Material supplied -
*-*-*

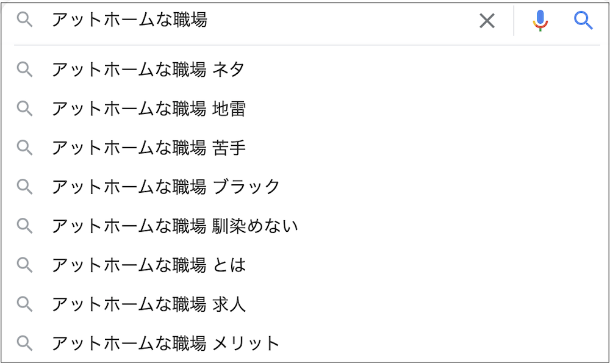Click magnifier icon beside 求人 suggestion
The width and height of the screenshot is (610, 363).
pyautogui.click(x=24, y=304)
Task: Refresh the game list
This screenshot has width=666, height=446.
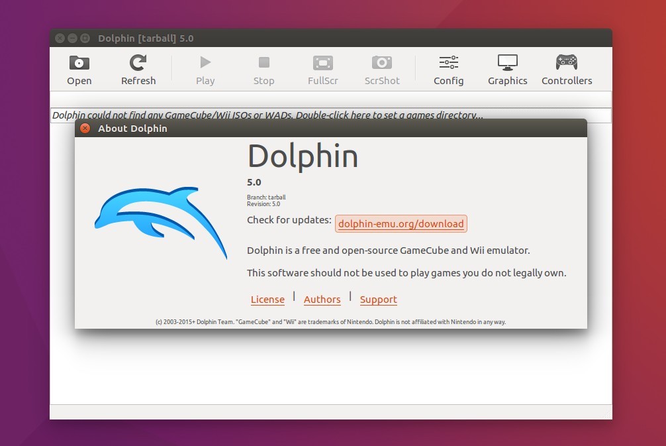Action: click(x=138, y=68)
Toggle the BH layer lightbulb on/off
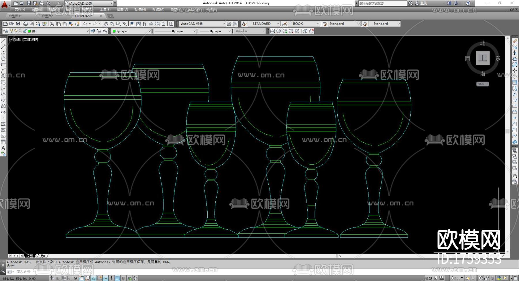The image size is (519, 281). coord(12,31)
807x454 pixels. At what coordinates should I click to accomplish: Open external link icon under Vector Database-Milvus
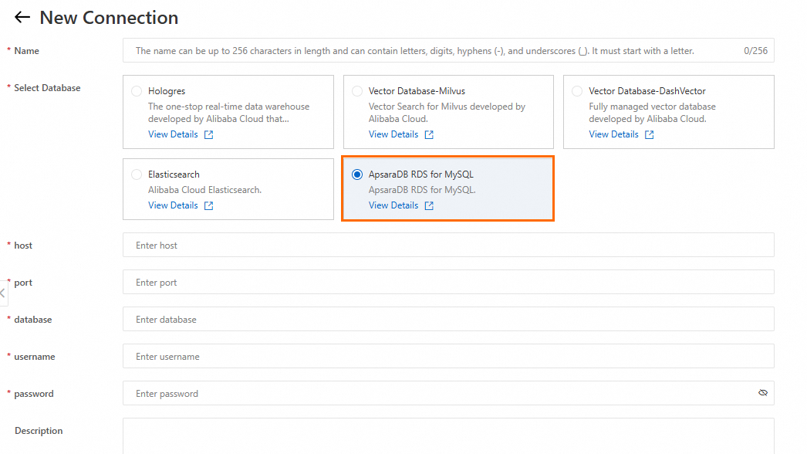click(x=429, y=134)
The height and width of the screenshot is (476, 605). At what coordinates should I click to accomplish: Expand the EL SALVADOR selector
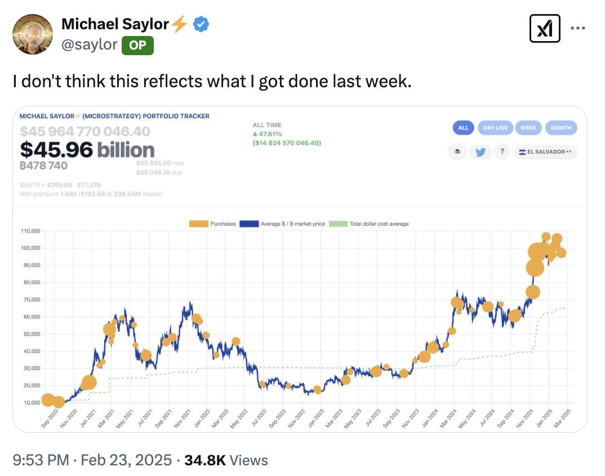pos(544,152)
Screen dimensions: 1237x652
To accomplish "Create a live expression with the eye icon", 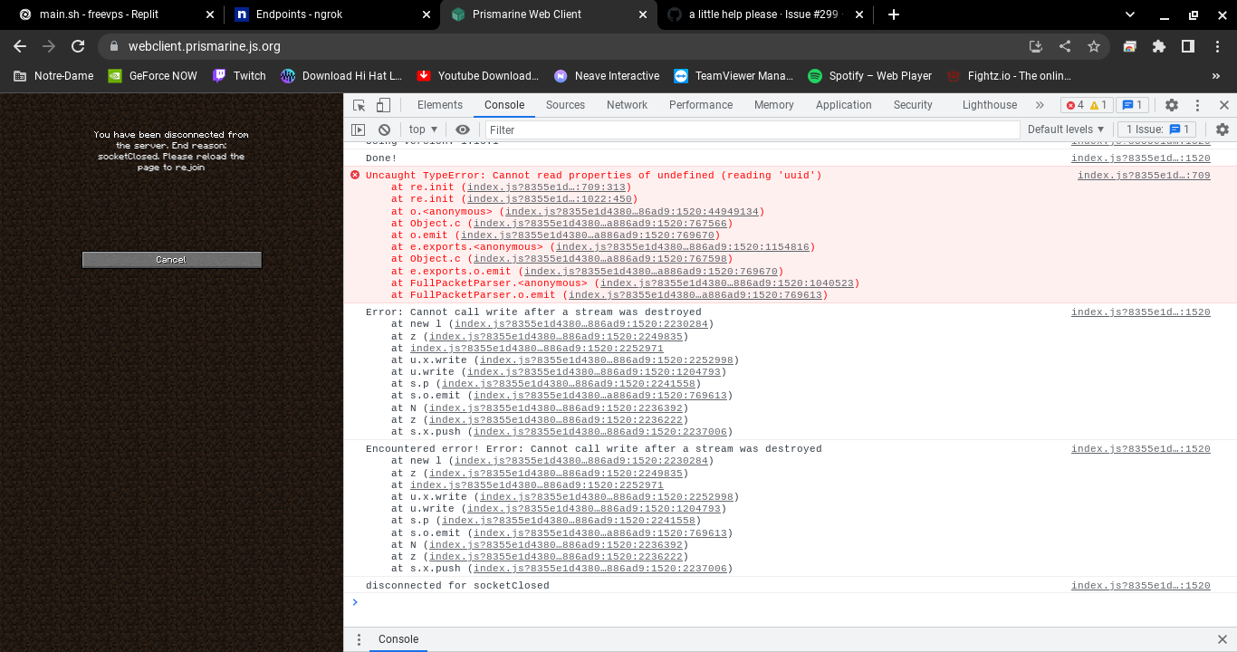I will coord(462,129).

*-*-*

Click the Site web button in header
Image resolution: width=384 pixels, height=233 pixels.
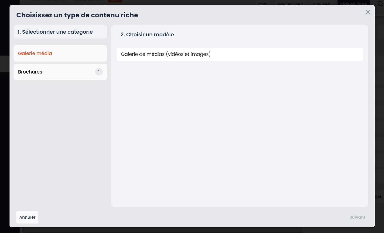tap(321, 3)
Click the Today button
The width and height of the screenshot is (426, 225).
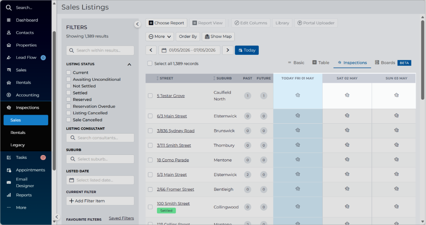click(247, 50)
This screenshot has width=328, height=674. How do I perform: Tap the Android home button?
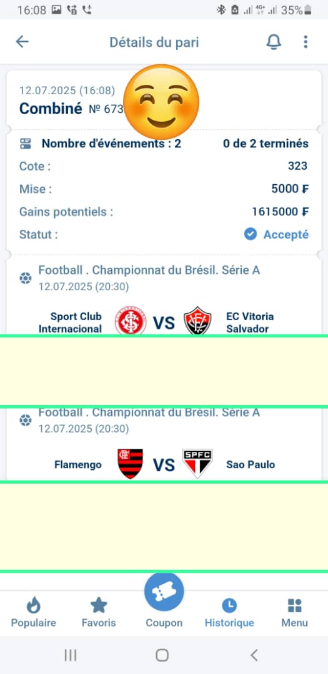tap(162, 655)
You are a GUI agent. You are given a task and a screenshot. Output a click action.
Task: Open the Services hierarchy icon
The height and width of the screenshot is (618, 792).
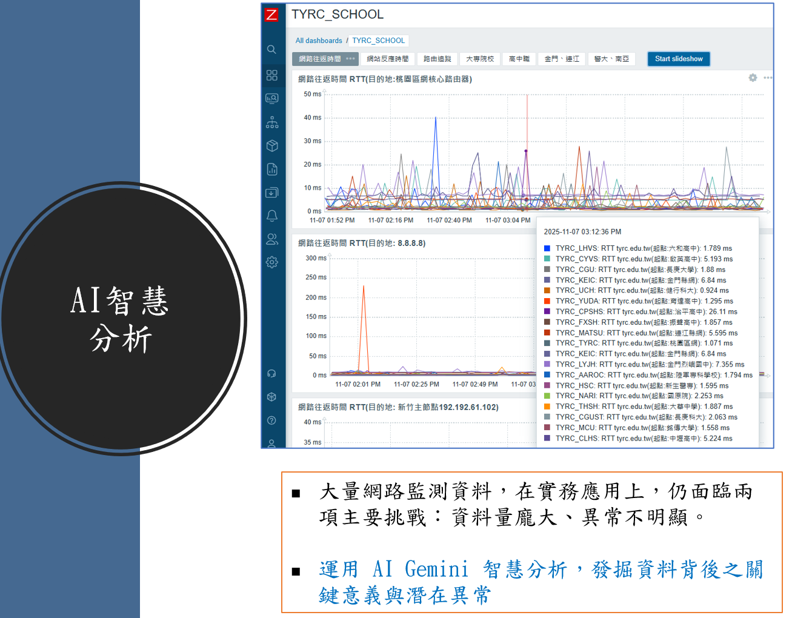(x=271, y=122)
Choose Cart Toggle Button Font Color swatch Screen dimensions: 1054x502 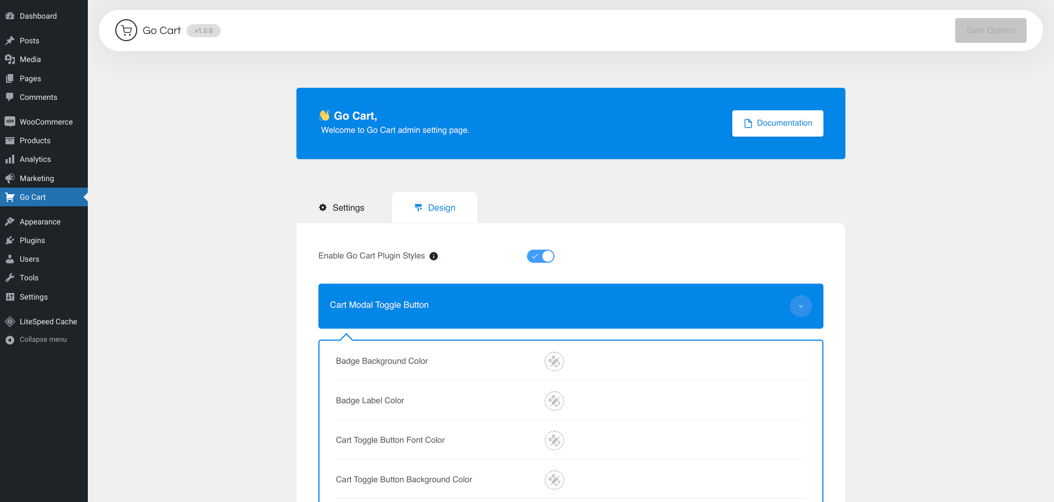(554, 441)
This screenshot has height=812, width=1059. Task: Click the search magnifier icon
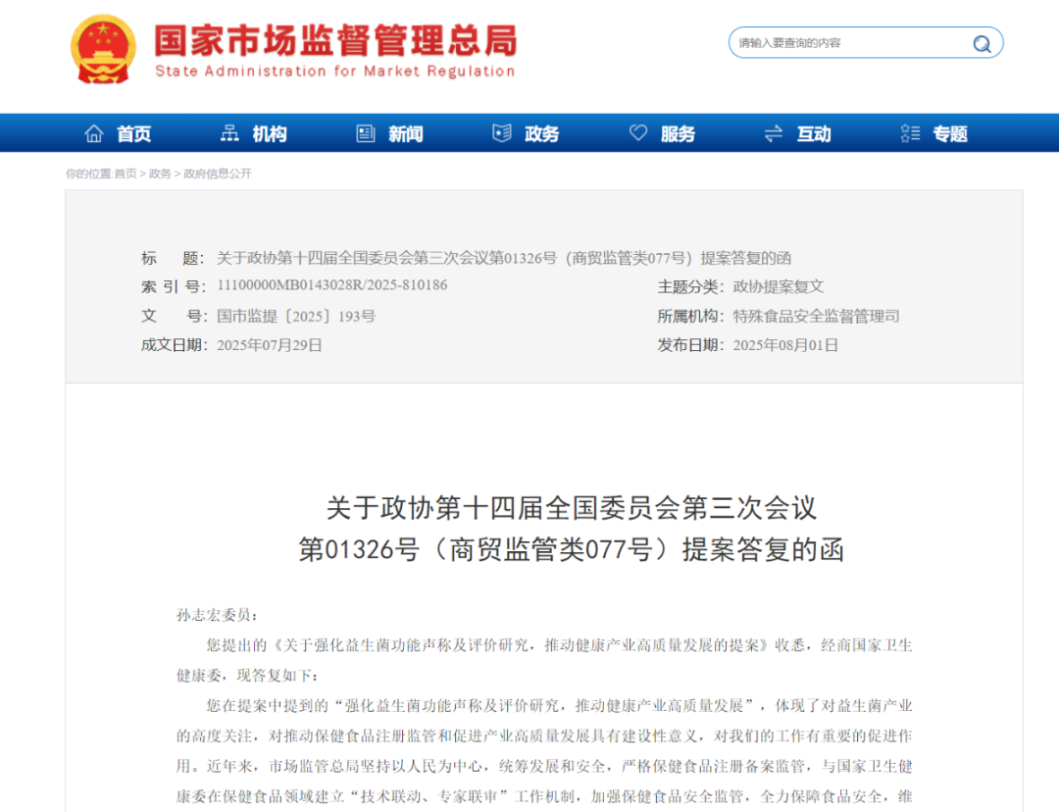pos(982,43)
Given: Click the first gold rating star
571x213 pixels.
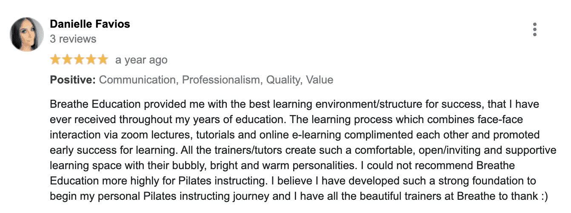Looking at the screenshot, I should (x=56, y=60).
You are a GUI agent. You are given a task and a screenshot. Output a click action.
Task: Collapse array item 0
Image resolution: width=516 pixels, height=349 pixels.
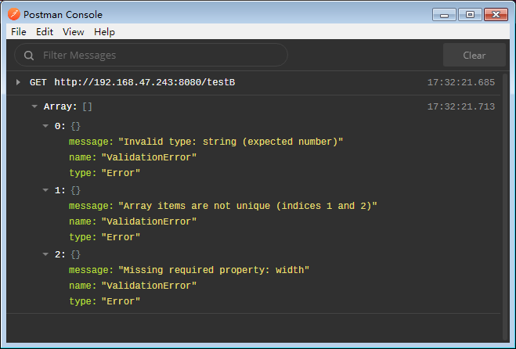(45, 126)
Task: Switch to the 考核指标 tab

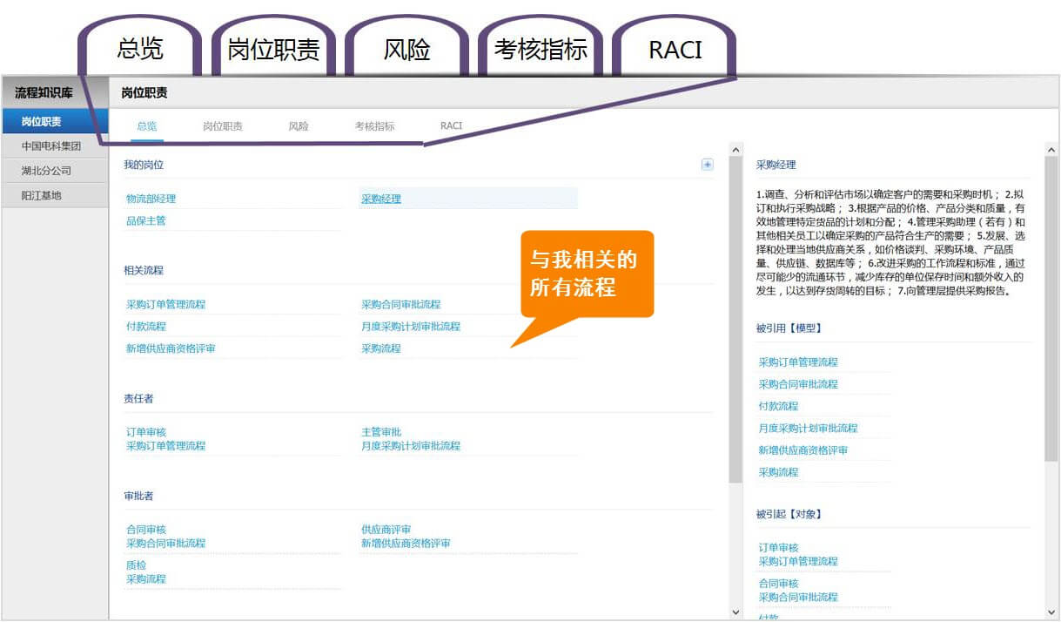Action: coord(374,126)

*-*-*

Work request - Set the pictures aside and transcribe exactly the stretch of lines above, beginning with the one holding "807x454 pixels. At" and ending with the one holding "Screen dimensions: 1237x652".

Your response -
807x454 pixels. At what coordinates should I click to accomplish: Open external link icon under Vector Database-Milvus
click(x=429, y=134)
The height and width of the screenshot is (476, 605). At what coordinates should I click to accomplish: Expand the EL SALVADOR selector
pos(544,152)
Screen dimensions: 1237x652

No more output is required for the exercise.